Gibney Beach, or Oppenheimer Beach, is a beach on Hawksnest Bay on northern Saint John in the United States Virgin Islands. The beach's names originate from Nancy Flagg Gibney and J. Robert Oppenheimer and their families, the owners of the beach in the mid-20th century. The beach has been mostly accessible to the public since its acquisition, and a community center has been created on the property, where Oppenheimer’s house used to be.

== History ==

The Taino inhabited St. John's north shore in the period around 1100 CE. They established one of several villages on what is now known as Hawksnest Point, between Hawksnest and Caneel Bay.

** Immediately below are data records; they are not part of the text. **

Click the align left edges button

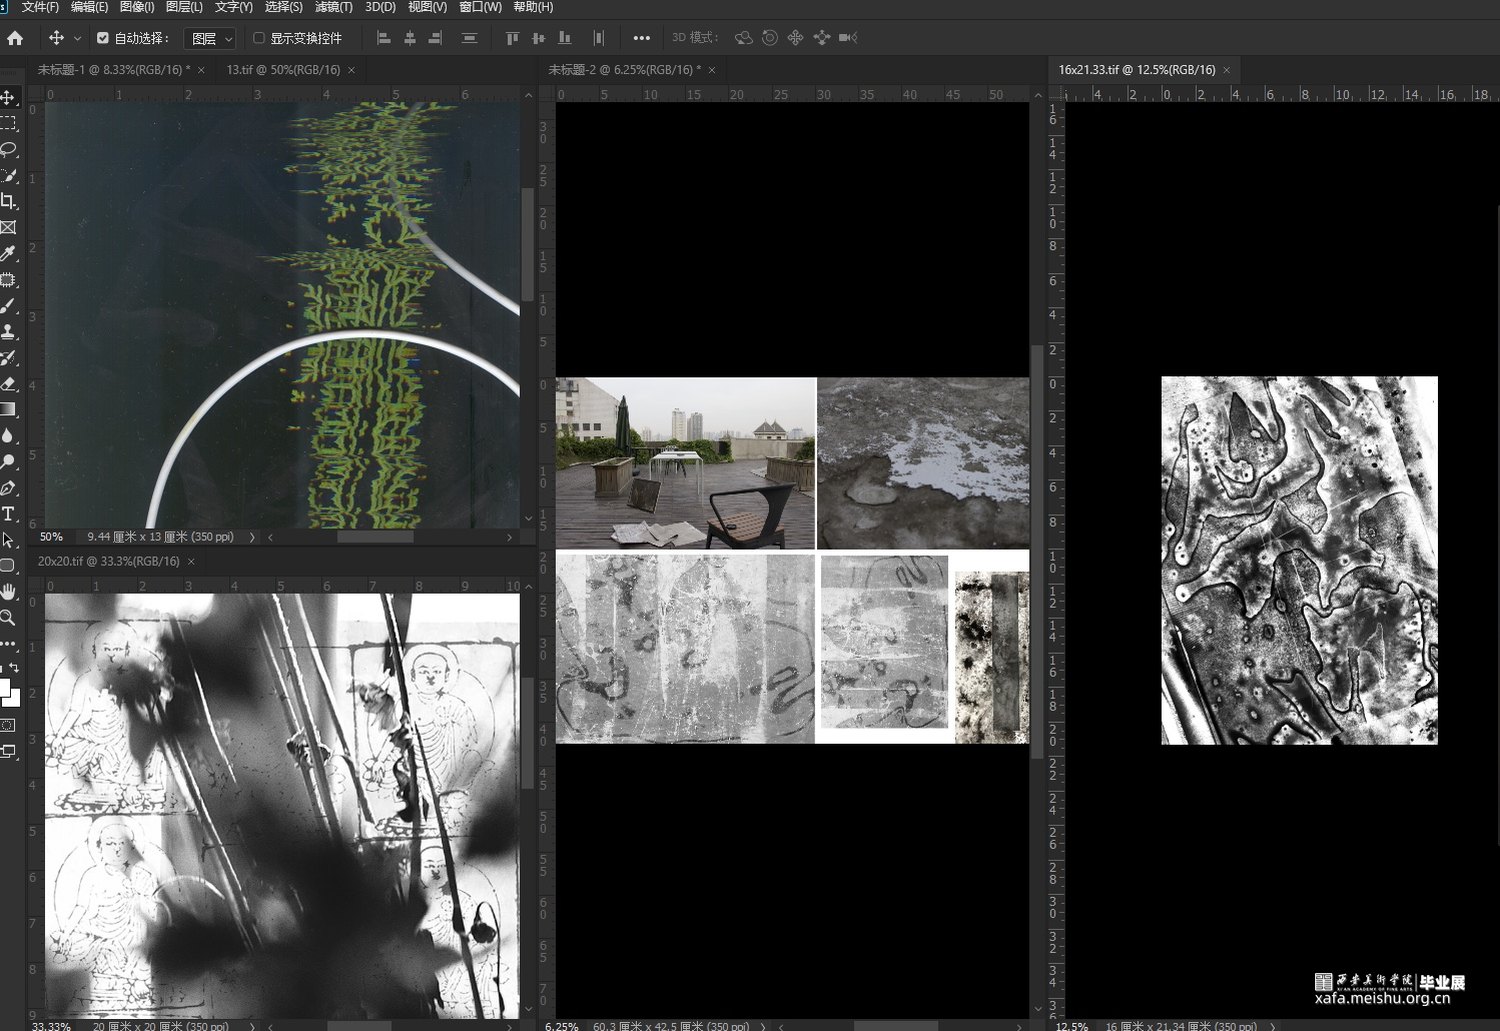pos(383,38)
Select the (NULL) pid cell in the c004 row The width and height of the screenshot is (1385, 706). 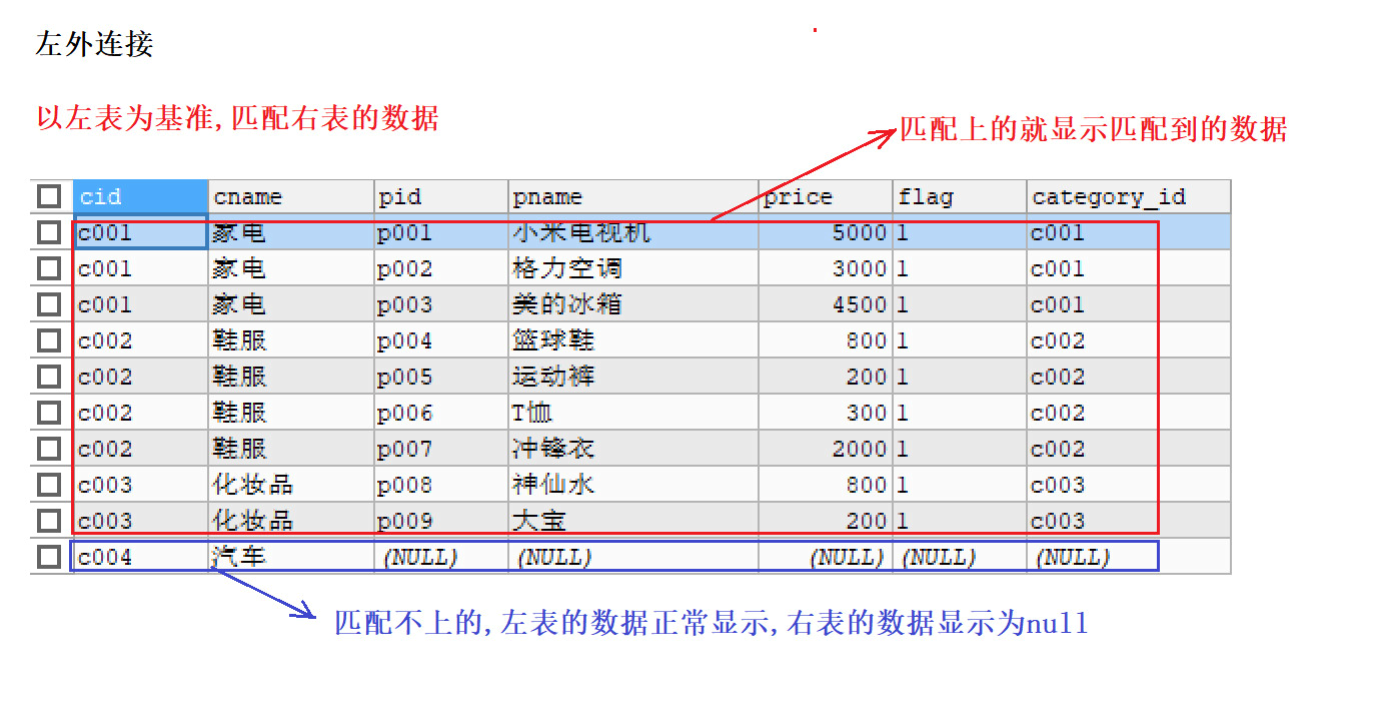441,556
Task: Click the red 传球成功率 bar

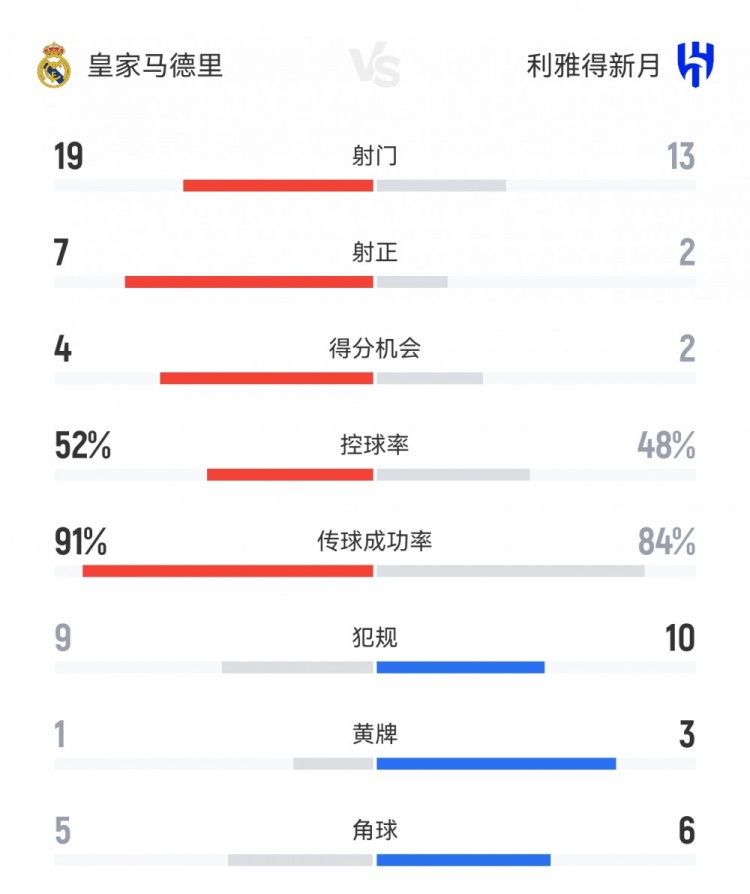Action: 228,571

Early European settlers named this part of Hawksnest Bay "Fortuna Bay", a name that appears on Peter Lotharios Oxholm's manuscript map, drawn in 1780. This eastern shore of the Bay was part of the large Susannaberg sugar plantation at the top of the watershed. It was split off with Estate Denis Bay and 140 acre in 1906, and separated from Denis Bay in 1920. A small bay rum oil still was operational on the property in the late 19th century, and a tiny factory distilled rum from sugarcane for manufacture of the bay rum cologne. John Lindquist, owner of much of St. John's north shore in the early 20th century, planted coconuts, bananas, and other fruit trees on this property, on neighboring Denis Bay, and at his home at Cinnamon Bay.

===Land area and owners===
In 1950, former New York City residents Robert Gibney and his wife, Nancy Flagg Gibney, purchased the property. Robert was a writer, artist, and friend of Thomas Merton; Nancy was a feature editor for Vogue. Before the purchase, Gibney Beach was known as Hawksnest Beach. The original 40 acre parcel of land the Gibneys purchased has been divided and sold in a number of ways over the years. Some of the beach area is now part of the Virgin Islands National Park. A small piece of land, on the far northeastern section of the beach, was sold in 1957 to J. Robert Oppenheimer, an atomic scientist and member of the Manhattan Project. The house was later refurbished by the government and opened as a community center.

==== The Gibneys ====
Robert and Nancy Gibney came to St. John on their honeymoon in 1946. Robert was 31 at the time and Nancy was 25. They planned to spend a few months in the islands; in order to stay this extended time, Nancy had to quit her job. Robert planned to write a novel while in the islands. The Gibneys rented a small cottage on Cruz Bay Beach. Later, when friends Julius and Cleome Wadsworth, who lived on Denis Bay, moved back to the United States for the summer, the Gibneys stayed in their home rent-free. When the Wadsworths returned the next winter, the Gibneys were not yet ready to leave, so they moved into a shed on Henley Cay, an 11 acre island on Caneel Bay. At the time this was the only housing available, and the Gibneys ended up living there for the next three years. In 1950 Robert's father died and left Robert and Nancy enough money to buy land on St. John. They purchased 40 acre of land on Hawksnest Bay and made it their own. Their house was built in the center of the beach from rocks found on site. Gibney Beach became home to Robert, Nancy, and their three children. Robert home-schooled all three. He worked for Caneel Bay during the expansion of the resort in the 1950s. In the 1960s he became a librarian in Cruz Bay. Nancy wrote short stories. Women's magazines such as McCall's and Redbook published her works.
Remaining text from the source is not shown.